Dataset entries

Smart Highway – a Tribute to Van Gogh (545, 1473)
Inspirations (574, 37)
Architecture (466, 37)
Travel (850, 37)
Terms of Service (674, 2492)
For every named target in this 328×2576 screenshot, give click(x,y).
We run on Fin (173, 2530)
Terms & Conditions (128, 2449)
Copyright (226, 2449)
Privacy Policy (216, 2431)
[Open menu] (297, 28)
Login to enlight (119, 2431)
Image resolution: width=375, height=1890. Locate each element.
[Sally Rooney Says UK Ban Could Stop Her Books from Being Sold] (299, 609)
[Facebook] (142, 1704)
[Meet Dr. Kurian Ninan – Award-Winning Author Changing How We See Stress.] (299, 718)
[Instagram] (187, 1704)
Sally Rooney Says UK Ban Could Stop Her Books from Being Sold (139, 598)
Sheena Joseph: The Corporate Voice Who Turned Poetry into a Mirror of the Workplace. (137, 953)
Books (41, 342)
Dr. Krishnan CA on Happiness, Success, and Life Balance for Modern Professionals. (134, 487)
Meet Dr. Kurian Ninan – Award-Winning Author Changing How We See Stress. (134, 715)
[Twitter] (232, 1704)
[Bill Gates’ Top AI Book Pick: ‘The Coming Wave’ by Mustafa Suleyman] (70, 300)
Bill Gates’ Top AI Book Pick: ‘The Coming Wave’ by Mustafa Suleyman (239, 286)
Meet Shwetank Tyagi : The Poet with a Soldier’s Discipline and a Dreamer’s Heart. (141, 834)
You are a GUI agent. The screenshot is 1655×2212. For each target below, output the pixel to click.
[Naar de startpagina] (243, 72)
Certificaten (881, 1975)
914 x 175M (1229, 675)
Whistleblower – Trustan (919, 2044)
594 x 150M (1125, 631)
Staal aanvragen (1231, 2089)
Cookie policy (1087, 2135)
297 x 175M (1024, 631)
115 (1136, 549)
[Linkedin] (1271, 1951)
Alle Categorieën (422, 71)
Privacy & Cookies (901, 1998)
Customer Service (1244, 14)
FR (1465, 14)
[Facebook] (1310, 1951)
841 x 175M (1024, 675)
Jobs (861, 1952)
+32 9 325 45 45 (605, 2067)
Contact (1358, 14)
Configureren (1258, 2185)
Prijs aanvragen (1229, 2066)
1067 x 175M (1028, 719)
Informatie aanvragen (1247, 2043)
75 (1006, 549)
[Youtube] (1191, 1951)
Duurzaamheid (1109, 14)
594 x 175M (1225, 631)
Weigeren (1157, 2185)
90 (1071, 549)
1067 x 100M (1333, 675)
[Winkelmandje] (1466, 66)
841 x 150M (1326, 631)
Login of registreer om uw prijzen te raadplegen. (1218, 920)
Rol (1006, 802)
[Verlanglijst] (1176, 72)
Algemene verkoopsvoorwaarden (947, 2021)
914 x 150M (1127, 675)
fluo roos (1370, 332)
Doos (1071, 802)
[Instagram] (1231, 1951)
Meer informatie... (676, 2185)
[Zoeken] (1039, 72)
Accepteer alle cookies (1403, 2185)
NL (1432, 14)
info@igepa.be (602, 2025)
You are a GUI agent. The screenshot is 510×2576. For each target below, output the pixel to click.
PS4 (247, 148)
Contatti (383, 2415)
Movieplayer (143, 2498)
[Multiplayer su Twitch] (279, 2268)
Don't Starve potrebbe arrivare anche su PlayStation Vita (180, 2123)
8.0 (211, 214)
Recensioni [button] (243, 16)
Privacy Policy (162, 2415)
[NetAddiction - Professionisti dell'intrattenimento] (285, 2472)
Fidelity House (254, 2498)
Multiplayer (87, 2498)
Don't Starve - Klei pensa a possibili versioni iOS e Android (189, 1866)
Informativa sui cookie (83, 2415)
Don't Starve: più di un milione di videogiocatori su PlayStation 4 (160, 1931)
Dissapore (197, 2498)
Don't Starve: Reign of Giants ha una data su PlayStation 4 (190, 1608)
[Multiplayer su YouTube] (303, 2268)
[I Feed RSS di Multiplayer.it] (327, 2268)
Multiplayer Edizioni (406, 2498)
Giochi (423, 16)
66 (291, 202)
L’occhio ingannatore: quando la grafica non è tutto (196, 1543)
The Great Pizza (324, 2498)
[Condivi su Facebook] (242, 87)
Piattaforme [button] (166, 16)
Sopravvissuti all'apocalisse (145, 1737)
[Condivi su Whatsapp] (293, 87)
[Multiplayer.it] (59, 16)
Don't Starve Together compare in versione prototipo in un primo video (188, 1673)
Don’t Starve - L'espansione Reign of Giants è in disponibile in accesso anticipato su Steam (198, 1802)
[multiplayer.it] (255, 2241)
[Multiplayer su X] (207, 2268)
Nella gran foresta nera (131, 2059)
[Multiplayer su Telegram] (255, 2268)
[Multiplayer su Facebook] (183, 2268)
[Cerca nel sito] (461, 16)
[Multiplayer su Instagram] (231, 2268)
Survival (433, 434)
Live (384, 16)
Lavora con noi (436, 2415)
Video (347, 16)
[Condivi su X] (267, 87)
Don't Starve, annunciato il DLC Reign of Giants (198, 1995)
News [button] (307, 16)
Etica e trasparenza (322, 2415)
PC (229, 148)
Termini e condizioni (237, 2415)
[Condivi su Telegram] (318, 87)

- Work instruction: Taking the entries above, write out exactly each line from the one holding "Stress. (134, 715)" to the one holding "Informatie aanvragen (1247, 2043)", both included, and stop there.

- Task answer:
Meet Dr. Kurian Ninan – Award-Winning Author Changing How We See Stress. (134, 715)
[Twitter] (232, 1704)
[Bill Gates’ Top AI Book Pick: ‘The Coming Wave’ by Mustafa Suleyman] (70, 300)
Bill Gates’ Top AI Book Pick: ‘The Coming Wave’ by Mustafa Suleyman (239, 286)
Meet Shwetank Tyagi : The Poet with a Soldier’s Discipline and a Dreamer’s Heart. (141, 834)
You are a GUI agent. The screenshot is 1655×2212. For each target below, output the pixel to click.
[Naar de startpagina] (243, 72)
Certificaten (881, 1975)
914 x 175M (1229, 675)
Whistleblower – Trustan (919, 2044)
594 x 150M (1125, 631)
Staal aanvragen (1231, 2089)
Cookie policy (1087, 2135)
297 x 175M (1024, 631)
115 (1136, 549)
[Linkedin] (1271, 1951)
Alle Categorieën (422, 71)
Privacy & Cookies (901, 1998)
Customer Service (1244, 14)
FR (1465, 14)
[Facebook] (1310, 1951)
841 x 175M (1024, 675)
Jobs (861, 1952)
+32 9 325 45 45 (605, 2067)
Contact (1358, 14)
Configureren (1258, 2185)
Prijs aanvragen (1229, 2066)
1067 x 175M (1028, 719)
Informatie aanvragen (1247, 2043)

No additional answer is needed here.